Psikopatik Reaksiyon

Psikopatik reaksiyon: Travmatik faktörler psikopatinin belirtilerini arttırdığında

Psikopati, empati eksikliği, suçluluk ve sorumluluk duygusu, artan saldırganlık ve sosyal beceri eksikliği ile karakterize edilen zihinsel bir hastalıktır. Psikopatiden muzdarip insanlar manipülasyon, aldatma, şiddet ve suç gibi çeşitli davranışlar sergileyebilir.

Ancak araştırmaların gösterdiği gibi, travmatik faktörlerin etkisi altında veya başka bir (akılsal olmayan) hastalık ortaya çıktığında psikopatinin belirtileri artabilir. Bu duruma psikopatik reaksiyon denir.

Travmatik faktörler arasında şiddet, tecavüz, hayata yönelik tehditler gibi travmatik olayların yanı sıra mali sorunlar, ilişki sorunları ve diğer zorluklar gibi uzun vadeli stresler de yer alabilir. Aynı zamanda psikopatinin tezahürleri o kadar yoğunlaşabilir ki, insanlar günlük yaşamda daha da saldırgan ve yetersiz hale gelebilir.

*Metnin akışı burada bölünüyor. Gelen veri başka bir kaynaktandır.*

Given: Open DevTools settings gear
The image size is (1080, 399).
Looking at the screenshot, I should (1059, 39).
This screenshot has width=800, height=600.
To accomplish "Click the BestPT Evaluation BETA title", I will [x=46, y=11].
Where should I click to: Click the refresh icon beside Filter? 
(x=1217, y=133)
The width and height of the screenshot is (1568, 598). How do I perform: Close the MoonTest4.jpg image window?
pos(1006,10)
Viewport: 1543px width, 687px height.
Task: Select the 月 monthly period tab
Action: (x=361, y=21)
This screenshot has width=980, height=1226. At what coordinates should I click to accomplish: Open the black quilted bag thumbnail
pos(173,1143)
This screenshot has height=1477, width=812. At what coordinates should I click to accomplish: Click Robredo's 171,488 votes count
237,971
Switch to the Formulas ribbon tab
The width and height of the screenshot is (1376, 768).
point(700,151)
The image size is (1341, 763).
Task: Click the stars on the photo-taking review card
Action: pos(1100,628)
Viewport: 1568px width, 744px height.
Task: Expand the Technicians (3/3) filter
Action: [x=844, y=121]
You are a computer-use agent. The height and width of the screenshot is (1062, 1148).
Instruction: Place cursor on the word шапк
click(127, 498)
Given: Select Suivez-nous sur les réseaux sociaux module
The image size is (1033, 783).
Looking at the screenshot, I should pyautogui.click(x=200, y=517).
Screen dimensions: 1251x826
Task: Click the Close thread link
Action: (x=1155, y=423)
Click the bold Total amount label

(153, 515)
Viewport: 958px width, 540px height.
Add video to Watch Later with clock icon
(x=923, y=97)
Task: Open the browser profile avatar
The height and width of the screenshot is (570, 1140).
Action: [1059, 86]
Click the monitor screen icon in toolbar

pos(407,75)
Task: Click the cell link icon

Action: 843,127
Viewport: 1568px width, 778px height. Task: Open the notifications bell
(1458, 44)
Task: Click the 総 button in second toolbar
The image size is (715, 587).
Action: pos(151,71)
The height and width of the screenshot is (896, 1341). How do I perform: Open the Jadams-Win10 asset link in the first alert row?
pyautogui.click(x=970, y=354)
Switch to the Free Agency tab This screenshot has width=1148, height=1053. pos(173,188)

Ayrıca kafa travması, beyin tümörleri veya diğer zihinsel bozukluklar gibi diğer tıbbi durumların varlığında da psikopatik bir reaksiyon ortaya çıkabilir. Bu gibi durumlarda psikopatinin belirtileri başka semptomlarla tamamlanabilir ve başkaları için daha da tehlikeli hale gelebilir.

Psikopatik reaksiyonun bağımsız bir zihinsel bozukluk olmadığını, ancak dış faktörlerin etkisi altında psikopatinin ana belirtilerinin yoğunlaşmasını temsil ettiğini belirtmek önemlidir. Bu durumda tedavi sadece psikoterapiyi değil aynı zamanda psikopatik reaksiyonu tetikleyebilecek altta yatan hastalığın tedavisini de içerir.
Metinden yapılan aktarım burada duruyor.